At the line containing "Instruction: Click the", begin retyping, and continue word for word until the records below run out.

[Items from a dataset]
┌──

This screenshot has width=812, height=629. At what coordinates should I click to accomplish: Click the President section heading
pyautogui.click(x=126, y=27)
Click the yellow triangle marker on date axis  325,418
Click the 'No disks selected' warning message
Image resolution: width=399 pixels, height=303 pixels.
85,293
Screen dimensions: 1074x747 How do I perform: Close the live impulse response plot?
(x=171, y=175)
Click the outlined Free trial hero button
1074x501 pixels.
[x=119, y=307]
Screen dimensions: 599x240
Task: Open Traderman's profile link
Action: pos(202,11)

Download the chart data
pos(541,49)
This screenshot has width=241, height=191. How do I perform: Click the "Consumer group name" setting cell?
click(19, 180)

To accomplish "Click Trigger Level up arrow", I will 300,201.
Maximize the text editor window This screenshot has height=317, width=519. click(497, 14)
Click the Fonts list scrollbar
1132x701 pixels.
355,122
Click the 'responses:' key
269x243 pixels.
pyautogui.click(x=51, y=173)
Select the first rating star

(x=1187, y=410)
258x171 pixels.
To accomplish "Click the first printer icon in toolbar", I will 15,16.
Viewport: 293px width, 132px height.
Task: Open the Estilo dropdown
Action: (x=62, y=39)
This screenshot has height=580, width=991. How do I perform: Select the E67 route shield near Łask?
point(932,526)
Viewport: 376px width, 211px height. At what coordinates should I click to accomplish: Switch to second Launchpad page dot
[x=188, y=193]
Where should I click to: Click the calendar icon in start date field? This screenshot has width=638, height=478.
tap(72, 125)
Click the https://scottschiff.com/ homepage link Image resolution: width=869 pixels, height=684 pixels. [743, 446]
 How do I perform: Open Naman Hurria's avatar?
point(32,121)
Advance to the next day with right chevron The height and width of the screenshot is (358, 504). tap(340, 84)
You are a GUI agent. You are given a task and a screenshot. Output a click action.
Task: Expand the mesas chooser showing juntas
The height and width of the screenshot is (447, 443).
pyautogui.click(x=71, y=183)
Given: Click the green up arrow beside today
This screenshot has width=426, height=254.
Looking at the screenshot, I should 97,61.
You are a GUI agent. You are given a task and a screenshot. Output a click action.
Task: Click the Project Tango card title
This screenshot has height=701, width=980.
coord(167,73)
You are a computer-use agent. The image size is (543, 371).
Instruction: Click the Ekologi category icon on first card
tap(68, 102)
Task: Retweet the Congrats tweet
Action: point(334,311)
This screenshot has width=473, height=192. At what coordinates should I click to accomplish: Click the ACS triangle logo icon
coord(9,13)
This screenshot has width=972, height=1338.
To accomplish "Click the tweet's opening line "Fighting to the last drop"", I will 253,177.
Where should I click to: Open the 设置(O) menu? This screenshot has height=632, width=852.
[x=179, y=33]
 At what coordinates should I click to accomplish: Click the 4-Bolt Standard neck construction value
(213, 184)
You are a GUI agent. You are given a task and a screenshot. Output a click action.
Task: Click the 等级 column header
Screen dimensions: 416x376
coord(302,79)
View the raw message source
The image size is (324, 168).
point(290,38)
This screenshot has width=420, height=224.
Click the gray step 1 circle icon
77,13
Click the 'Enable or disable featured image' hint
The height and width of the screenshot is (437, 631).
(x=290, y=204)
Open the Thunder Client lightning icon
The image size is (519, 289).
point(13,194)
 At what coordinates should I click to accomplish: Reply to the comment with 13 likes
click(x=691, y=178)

└──

**Answer below**
Instruction: Click the Ekologi category icon on first card
tap(68, 102)
Task: Retweet the Congrats tweet
Action: point(334,311)
This screenshot has width=473, height=192. At what coordinates should I click to accomplish: Click the ACS triangle logo icon
coord(9,13)
This screenshot has width=972, height=1338.
To accomplish "Click the tweet's opening line "Fighting to the last drop"", I will 253,177.
Where should I click to: Open the 设置(O) menu? This screenshot has height=632, width=852.
[x=179, y=33]
 At what coordinates should I click to accomplish: Click the 4-Bolt Standard neck construction value
(213, 184)
You are a GUI agent. You are given a task and a screenshot. Output a click action.
Task: Click the 等级 column header
Screen dimensions: 416x376
coord(302,79)
View the raw message source
The image size is (324, 168).
point(290,38)
This screenshot has width=420, height=224.
Click the gray step 1 circle icon
77,13
Click the 'Enable or disable featured image' hint
The height and width of the screenshot is (437, 631).
(x=290, y=204)
Open the Thunder Client lightning icon
The image size is (519, 289).
point(13,194)
 At what coordinates should I click to accomplish: Reply to the comment with 13 likes
click(x=691, y=178)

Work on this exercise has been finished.